◆ WHAT IS EXPECTED
Go to the line below that contains "How do I perform: Click". From there to the end of the records, reproduce each line exactly, except the pictures.

◆ SUPPLIED MATERIAL
————————
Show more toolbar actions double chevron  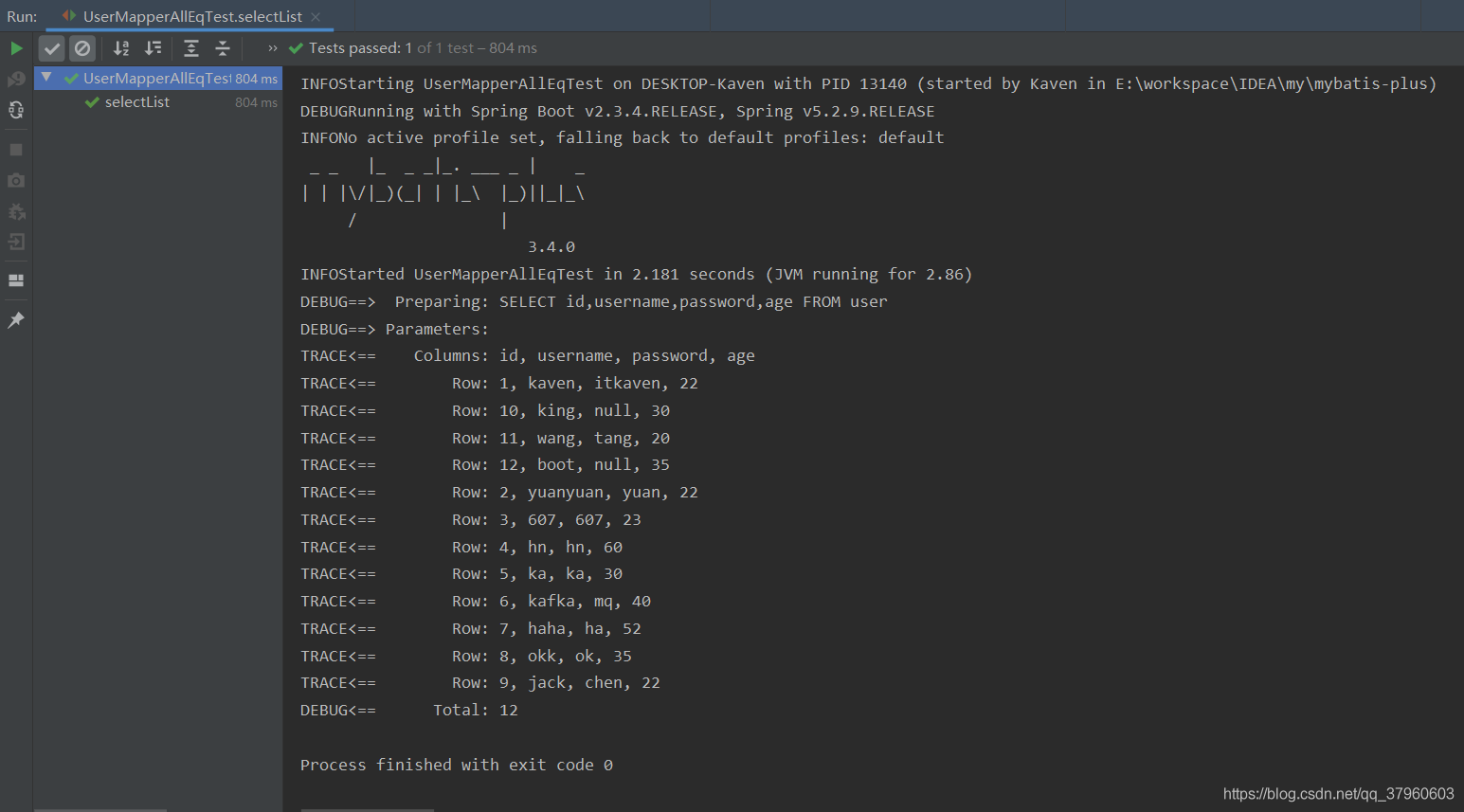coord(273,48)
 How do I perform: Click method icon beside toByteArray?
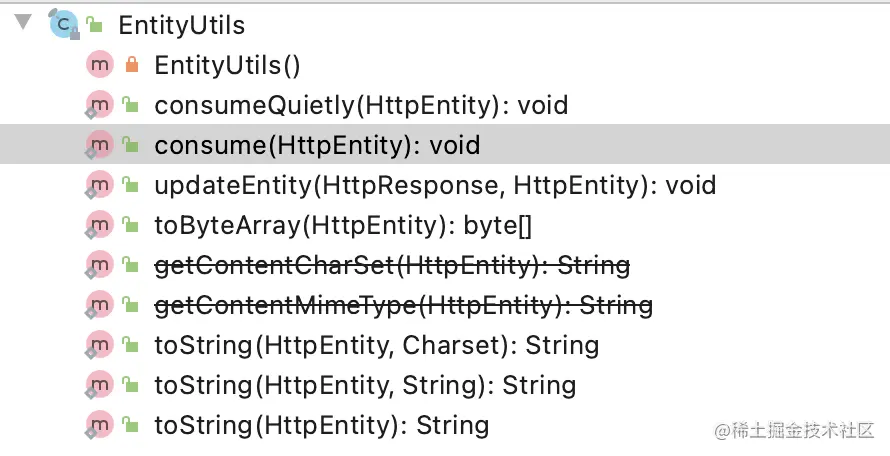point(99,225)
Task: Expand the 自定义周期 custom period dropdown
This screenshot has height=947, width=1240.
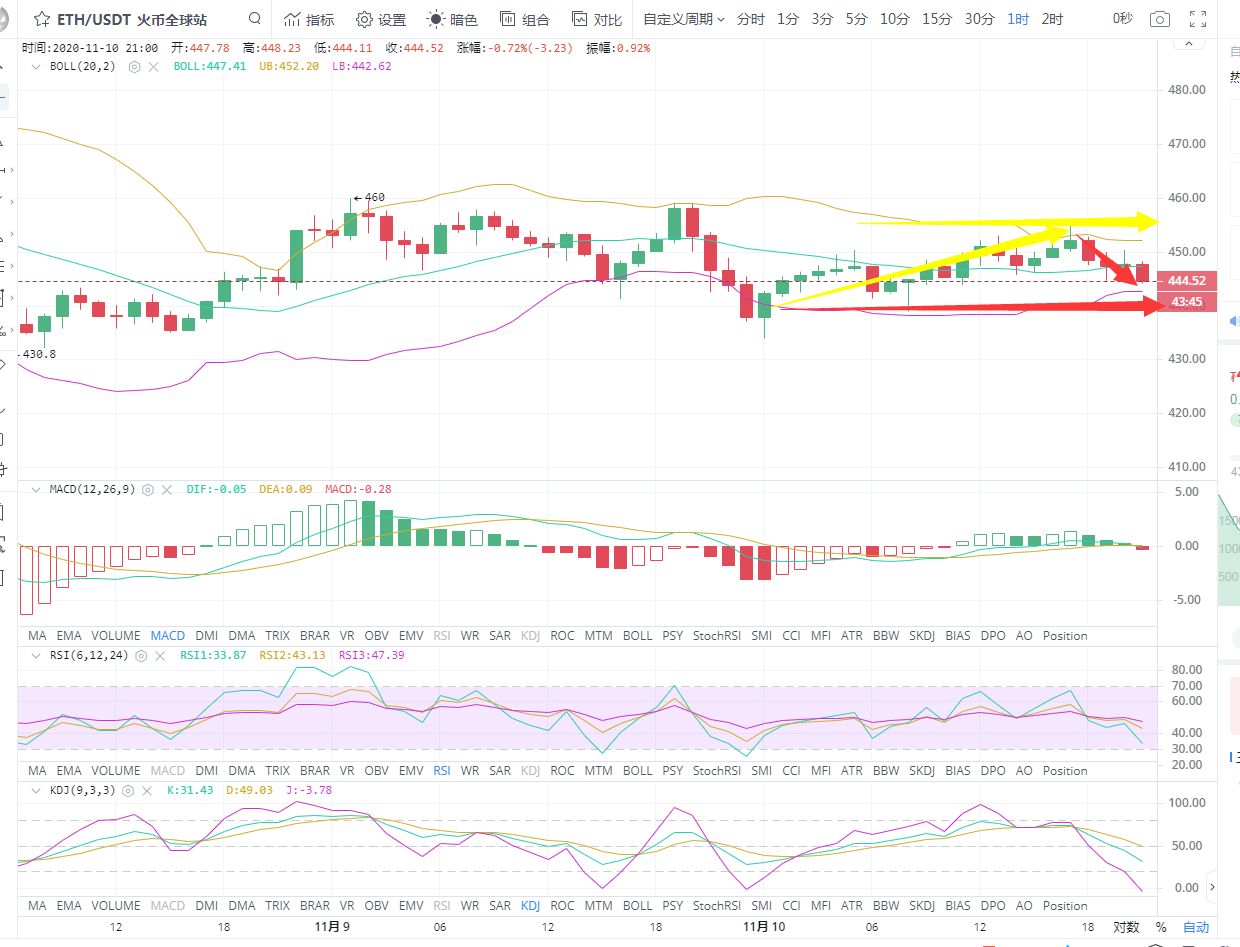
————————
◆ SOLVED EXERCISE
 How do I perform: Click method icon beside toByteArray?
point(99,225)
Task: Expand the 自定义周期 custom period dropdown
This screenshot has height=947, width=1240.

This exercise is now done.